OrQstrator: An AI-Powered Framework for Advanced Quantum Circuit Optimization
Laura Baird, Armin Moin
TL;DR
The paper tackles the challenge of optimizing quantum circuits for NISQ devices by introducing OrQstrator, an AI-powered orchestration framework that coordinates a DRL-based circuit rewriter, a domain-specific numeric optimizer, and a parameterized circuit instantiator to produce hardware-aware, fidelity-aware circuits. It leverages backend metadata and the NISQ Analyzer to tailor optimizations, aiming for substantial reductions in circuit depth and gate counts while improving fidelity. The main contribution is a modular, learned coordination system that surpasses fixed pipelines and individual optimizers, enabling more reliable near-term quantum execution. This approach holds practical significance for improving quantum compilation across diverse hardware targets.
Abstract
We propose a novel approach, OrQstrator, which is a modular framework for conducting quantum circuit optimization in the Noisy Intermediate-Scale Quantum (NISQ) era.

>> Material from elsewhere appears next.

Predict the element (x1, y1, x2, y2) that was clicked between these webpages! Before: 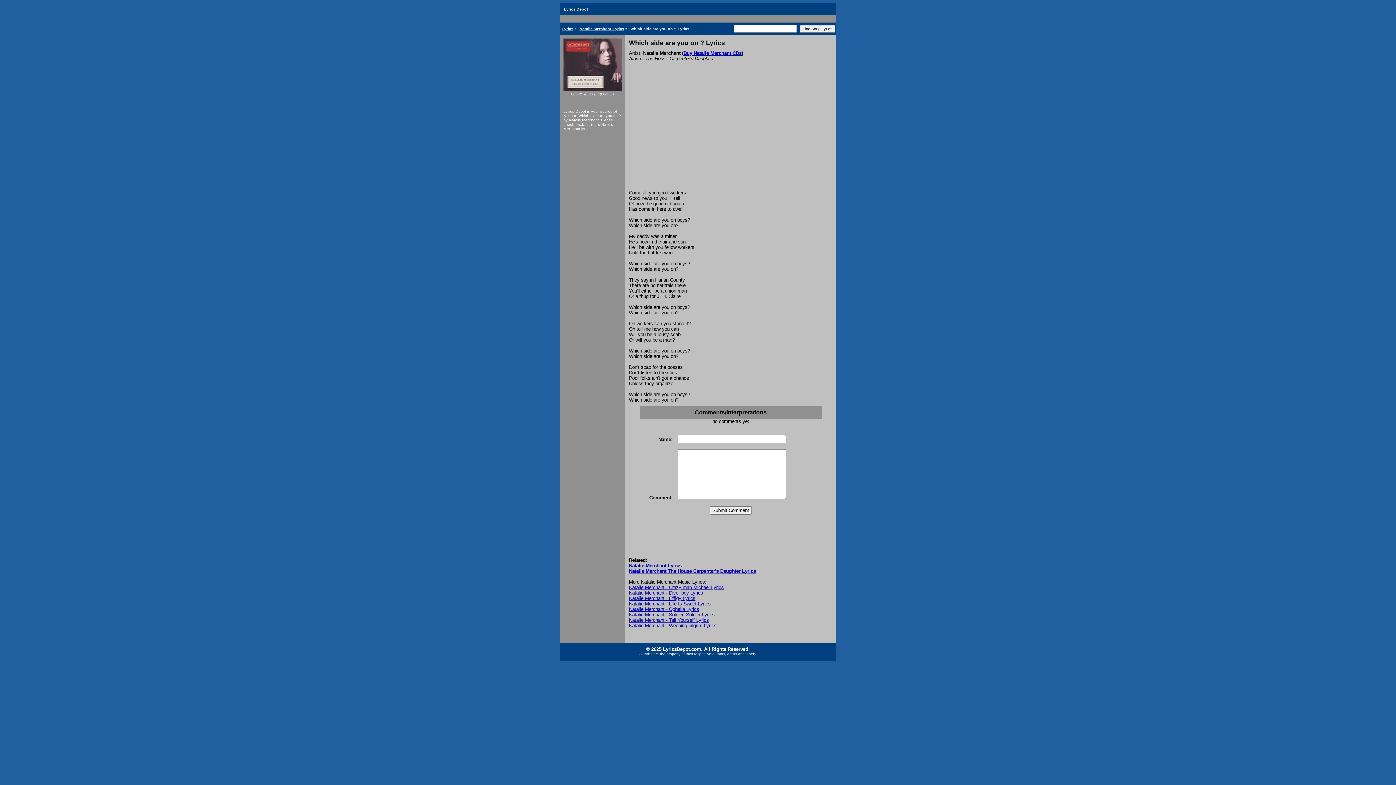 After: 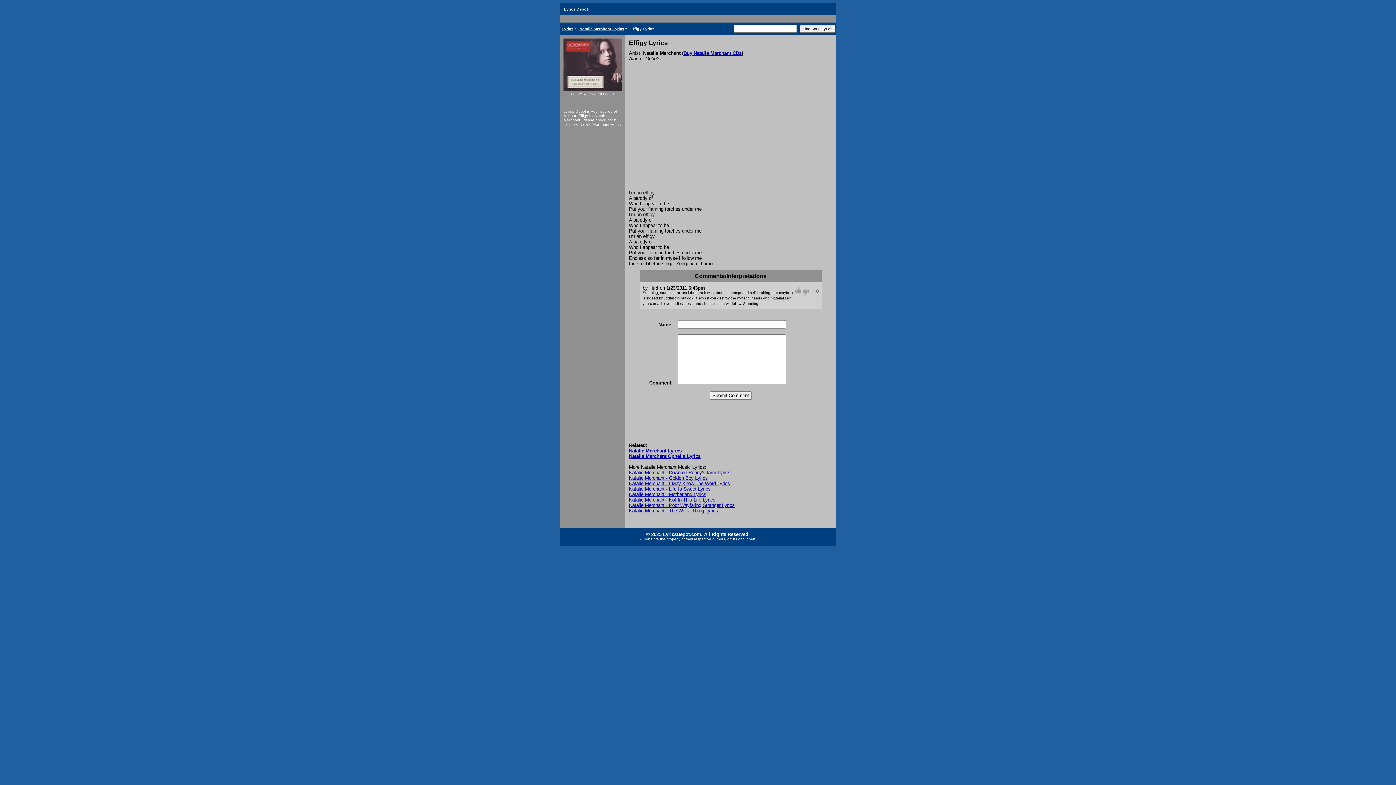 Action: bbox: (629, 596, 695, 601) label: Natalie Merchant - Effigy Lyrics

Our framework is powered by Deep Reinforcement Learning (DRL). Our orchestration engine intelligently selects among three complementary circuit optimizers: A DRL-based circuit rewriter trained to reduce depth and gate count via learned rewrite sequences; a domain-specific optimizer that performs efficient local gate resynthesis and numeric optimization; a parameterized circuit instantiator that improves compilation by optimizing template circuits during gate set translation. These modules are coordinated by a central orchestration engine that learns coordination policies based on circuit structure, hardware constraints, and backend-aware performance features such as gate count, depth, and expected fidelity. The system outputs an optimized circuit for hardware-aware transpilation and execution, leveraging techniques from an existing state-of-the-art approach, called the NISQ Analyzer, to adapt to backend constraints.